- [Short problem]: Reproduce everything from the line containing "Click the blue send message arrow" down to the line containing "pos(434,523)", both included. Swap "blue" for "green" and leave the rest unchanged.

- [Provided records]:
-.-.-

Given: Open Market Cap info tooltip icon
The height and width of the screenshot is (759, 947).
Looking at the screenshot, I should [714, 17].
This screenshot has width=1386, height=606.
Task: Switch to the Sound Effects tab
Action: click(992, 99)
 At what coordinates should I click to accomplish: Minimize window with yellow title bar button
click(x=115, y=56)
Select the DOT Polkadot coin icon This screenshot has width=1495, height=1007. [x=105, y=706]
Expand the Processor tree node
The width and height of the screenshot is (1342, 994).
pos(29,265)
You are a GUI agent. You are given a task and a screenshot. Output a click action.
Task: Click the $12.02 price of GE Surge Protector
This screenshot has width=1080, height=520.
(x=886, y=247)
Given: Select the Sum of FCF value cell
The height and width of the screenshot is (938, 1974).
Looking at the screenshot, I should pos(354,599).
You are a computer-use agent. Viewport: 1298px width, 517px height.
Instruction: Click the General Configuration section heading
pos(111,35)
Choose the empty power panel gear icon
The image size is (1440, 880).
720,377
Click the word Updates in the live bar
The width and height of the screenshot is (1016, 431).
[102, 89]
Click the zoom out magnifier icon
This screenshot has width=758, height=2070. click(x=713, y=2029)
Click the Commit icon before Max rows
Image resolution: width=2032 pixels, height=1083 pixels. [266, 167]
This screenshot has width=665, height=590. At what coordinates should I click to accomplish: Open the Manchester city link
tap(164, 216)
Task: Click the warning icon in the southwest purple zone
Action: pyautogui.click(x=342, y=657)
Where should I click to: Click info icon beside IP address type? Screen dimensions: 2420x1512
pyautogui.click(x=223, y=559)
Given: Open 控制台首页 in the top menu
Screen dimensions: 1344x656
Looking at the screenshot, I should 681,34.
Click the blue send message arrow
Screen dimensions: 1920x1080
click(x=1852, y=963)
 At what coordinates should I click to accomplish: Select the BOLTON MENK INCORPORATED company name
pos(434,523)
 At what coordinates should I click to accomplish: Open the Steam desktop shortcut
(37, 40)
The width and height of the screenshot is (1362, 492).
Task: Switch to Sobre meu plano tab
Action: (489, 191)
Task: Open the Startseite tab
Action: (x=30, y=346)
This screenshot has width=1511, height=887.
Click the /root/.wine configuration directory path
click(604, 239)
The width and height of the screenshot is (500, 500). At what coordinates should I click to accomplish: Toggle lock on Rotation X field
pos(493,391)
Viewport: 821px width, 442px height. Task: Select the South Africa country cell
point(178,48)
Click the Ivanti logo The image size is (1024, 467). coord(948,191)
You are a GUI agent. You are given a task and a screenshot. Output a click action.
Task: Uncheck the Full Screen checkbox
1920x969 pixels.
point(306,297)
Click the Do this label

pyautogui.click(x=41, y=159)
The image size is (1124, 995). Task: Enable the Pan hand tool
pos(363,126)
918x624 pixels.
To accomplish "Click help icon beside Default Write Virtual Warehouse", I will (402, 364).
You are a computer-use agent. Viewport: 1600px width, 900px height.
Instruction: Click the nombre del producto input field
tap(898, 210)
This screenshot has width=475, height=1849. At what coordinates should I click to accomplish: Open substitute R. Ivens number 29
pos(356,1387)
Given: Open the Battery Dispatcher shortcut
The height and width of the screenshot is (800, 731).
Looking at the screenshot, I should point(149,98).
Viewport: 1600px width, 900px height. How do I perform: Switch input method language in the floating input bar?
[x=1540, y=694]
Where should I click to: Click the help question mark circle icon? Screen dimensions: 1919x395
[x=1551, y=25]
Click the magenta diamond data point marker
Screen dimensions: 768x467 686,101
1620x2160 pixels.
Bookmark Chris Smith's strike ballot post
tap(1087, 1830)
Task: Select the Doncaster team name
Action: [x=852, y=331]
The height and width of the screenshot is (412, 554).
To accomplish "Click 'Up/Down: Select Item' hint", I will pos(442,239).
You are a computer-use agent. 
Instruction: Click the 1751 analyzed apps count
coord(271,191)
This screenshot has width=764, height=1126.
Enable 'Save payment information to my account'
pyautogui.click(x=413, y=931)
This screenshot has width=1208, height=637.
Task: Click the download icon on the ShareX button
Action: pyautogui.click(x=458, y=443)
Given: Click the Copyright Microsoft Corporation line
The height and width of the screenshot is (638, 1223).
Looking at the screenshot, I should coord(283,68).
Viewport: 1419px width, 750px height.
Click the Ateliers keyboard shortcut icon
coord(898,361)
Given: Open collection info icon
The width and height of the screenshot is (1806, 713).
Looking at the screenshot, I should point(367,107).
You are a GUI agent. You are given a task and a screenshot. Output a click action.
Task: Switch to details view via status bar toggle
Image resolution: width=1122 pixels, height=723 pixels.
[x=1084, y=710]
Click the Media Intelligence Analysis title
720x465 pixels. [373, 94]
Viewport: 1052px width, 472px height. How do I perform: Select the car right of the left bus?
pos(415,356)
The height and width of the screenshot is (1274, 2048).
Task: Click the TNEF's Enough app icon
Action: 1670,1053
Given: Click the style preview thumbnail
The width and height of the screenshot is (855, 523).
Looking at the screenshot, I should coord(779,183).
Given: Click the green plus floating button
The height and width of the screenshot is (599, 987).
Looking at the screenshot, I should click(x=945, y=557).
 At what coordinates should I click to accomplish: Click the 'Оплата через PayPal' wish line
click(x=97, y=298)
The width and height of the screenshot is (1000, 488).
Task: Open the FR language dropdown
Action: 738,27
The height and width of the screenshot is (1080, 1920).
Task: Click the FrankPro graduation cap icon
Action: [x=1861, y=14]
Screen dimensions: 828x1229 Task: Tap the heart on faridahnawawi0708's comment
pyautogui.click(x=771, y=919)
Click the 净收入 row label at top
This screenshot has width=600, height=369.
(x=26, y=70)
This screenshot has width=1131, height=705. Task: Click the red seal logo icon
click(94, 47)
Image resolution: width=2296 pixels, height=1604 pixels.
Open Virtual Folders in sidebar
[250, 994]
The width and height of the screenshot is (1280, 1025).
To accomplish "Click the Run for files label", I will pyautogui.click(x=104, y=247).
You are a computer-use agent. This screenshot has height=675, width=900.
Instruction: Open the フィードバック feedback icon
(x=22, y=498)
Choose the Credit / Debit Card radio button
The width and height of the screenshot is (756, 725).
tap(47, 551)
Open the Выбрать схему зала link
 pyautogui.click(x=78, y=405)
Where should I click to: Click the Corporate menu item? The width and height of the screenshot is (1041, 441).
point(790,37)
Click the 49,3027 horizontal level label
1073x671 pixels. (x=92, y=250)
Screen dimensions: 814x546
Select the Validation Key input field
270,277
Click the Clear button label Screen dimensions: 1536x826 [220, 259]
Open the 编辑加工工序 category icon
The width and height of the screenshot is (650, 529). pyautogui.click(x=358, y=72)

-.-.-

- [Complete response]:
Click the green send message arrow
Screen dimensions: 1920x1080
click(x=1852, y=963)
 At what coordinates should I click to accomplish: Select the BOLTON MENK INCORPORATED company name
pos(434,523)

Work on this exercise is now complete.